May 11, 2024 - EPSN

Epsilon Energy: Is a Marcellus Bombshell About to Explode in 2025?

Epsilon Energy, the small-cap energy company known for its under-the-radar operations, may be sitting on a goldmine of profit in its Marcellus Shale assets. While the energy sector is fixated on the Permian Basin, Epsilon is quietly stockpiling vast quantities of natural gas, strategically delaying production to capitalize on a potential price surge in the coming year.

This calculated gamble was subtly revealed during the Q1 2024 earnings call (Source: Epsilon Energy Q1 2024 Earnings Call Transcript). Epsilon casually mentioned seven completed wells, representing 0.7 net to the company, "likely not begin production until natural gas prices improve sustainably." Furthermore, their operating partner has curtailed production in the Auburn area by a staggering 4.5 million cubic feet of NRI production *per day*. These are not insignificant figures. We're talking about effectively doubling Epsilon's current Marcellus production, which is currently being held back.

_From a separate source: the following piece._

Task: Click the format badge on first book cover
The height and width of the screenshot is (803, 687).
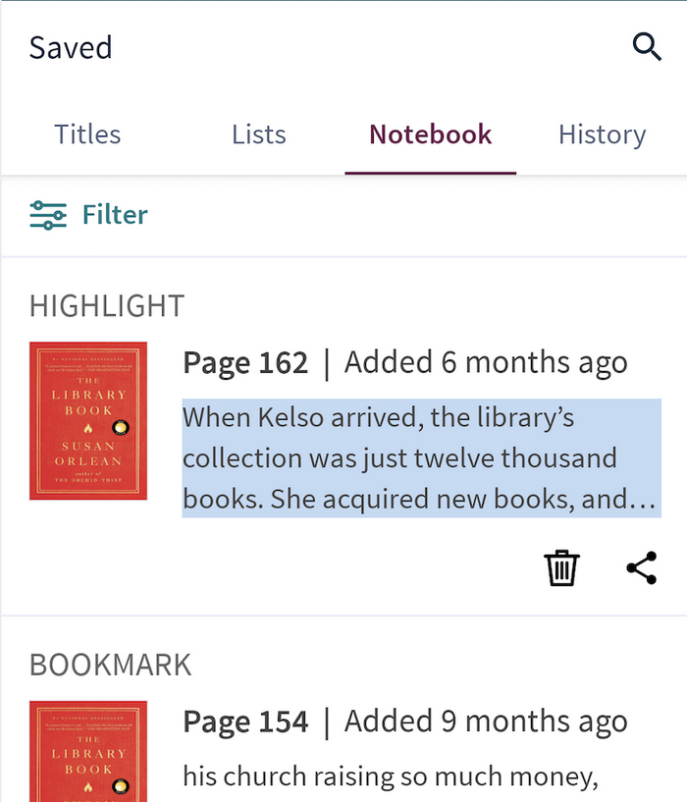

This is where the "bombshell" hypothesis comes into play. Epsilon's management, known for their conservative hedging strategy and long-term outlook, appears to be wagering on a significant natural gas price rebound in early 2025. The earnings call states that current estimates for first production from these deferred wells are "early 2025," a timeframe suspiciously aligned with the projected return of curtailed production "as prices improve."

Let's crunch some numbers. Assuming a conservative natural gas price of $4/MMBtu (a level many analysts believe is attainable with anticipated demand growth and supply constraints), the seven deferred wells, once operational, could generate around $10 million in annual revenue for Epsilon. Factor in the returning 4.5 million cubic feet/day of curtailed production, and that's an additional $6.5 million annually.

This translates to a projected $16.5 million increase in annual revenue from the Marcellus alone, more than doubling the segment's current earnings. Given Epsilon's modest market cap of $119 million, this potential revenue explosion could dramatically alter their profitability and growth trajectory.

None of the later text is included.